• TASK STATEMENT
Write out the passage from the mailing list reply below, from "Open MPI User's Mailing List Archives" up to and including "Eugene Loh (Eugene.Loh_at_[hidden])".

• SOURCE PASSAGE

━━━━━━━━━━

Open MPI logo

Open MPI User's Mailing List Archives

  |   Home   |   Support   |   FAQ   |   all Open MPI User's mailing list

Subject: Re: [OMPI users] benchmark - mpi_reduce() called only once but takes long time - proportional to calculation time
From: Eugene Loh (Eugene.Loh_at_[hidden])
Date: 2009-11-25 12:45:01


Your processes are probably running asynchronously. You could perhaps
try tracing program execution and look at the timeline. E.g.,
http://www.open-mpi.org/faq/?category=perftools#free-tools . Or, where
you have MPI_Wtime calls, just capture those timestamps on each process
and dump the results at the end of your run. Or, report timings for all
ranks instead of just for rank 0.

Put another way, rank 0 must broadcast n. So, no one starts computation
until they get the Bcast result. Rank 0 probably starts its
computations before anyone else does. So, it gets to the Reduce before
anyone else does, but it can't exit until other ranks have finished
their computations. So, the Reduce time on rank 0 includes some amount
of other ranks' compute times.

Yet another approach is to insert MPI_Barrier calls at each phase of the
program so that the various phases are synchronized. This adds some
overhead to the program, but helps simplify interpretation of the timing
results.

━━━━━━━━━━

• RECORDED INFORMATION
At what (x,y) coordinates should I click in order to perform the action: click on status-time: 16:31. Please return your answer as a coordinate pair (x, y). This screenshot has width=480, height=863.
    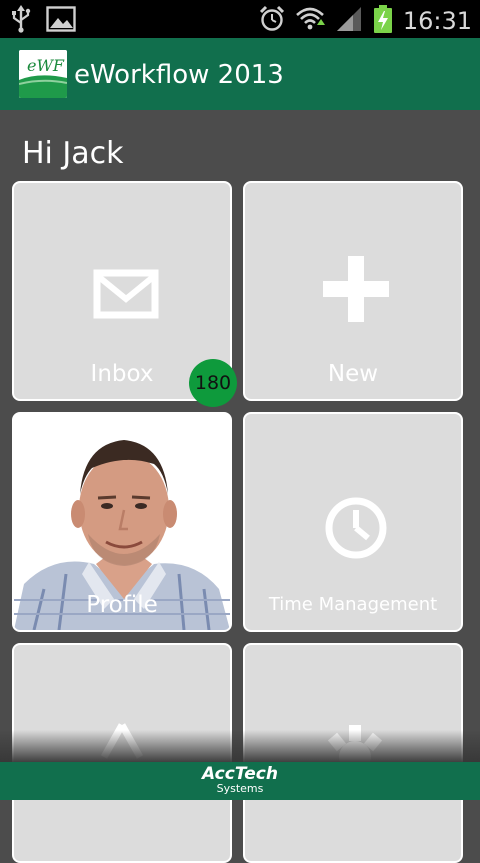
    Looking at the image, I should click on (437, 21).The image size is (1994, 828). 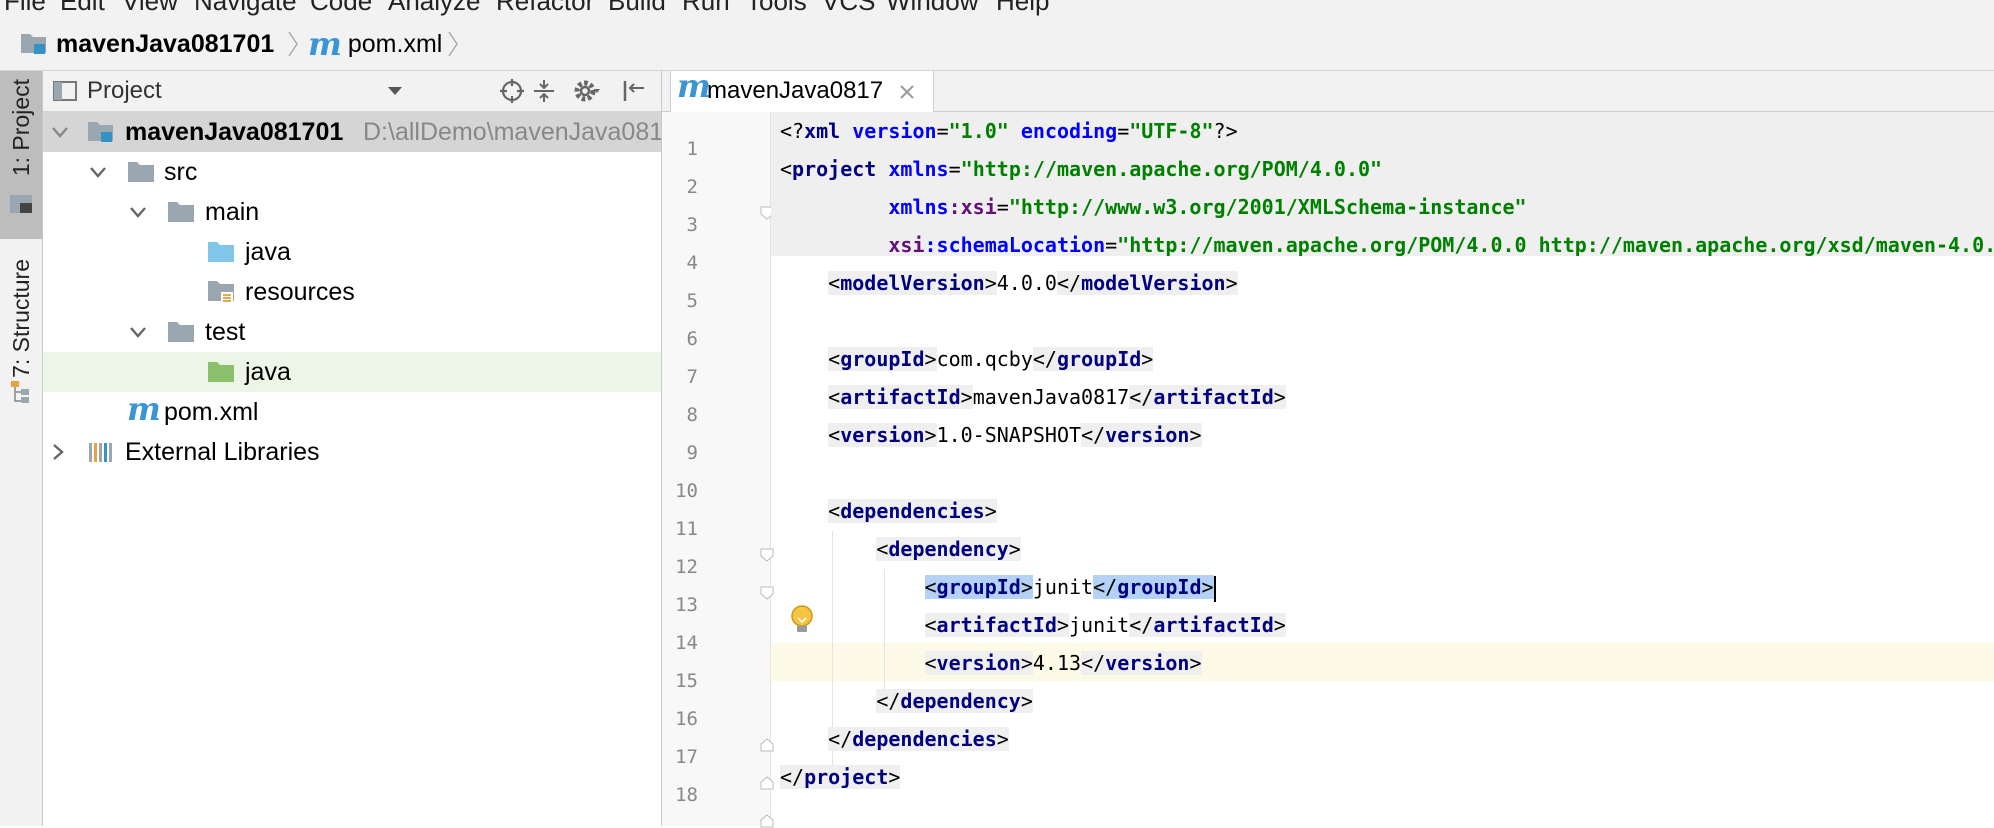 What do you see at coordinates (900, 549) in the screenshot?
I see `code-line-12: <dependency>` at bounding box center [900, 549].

━━━━━━━━━━

• EXERCISE ANSWER
Open MPI User's Mailing List Archives

  |   Home   |   Support   |   FAQ   |   all Open MPI User's mailing list

Subject: Re: [OMPI users] benchmark - mpi_reduce() called only once but takes long time - proportional to calculation time
From: Eugene Loh (Eugene.Loh_at_[hidden])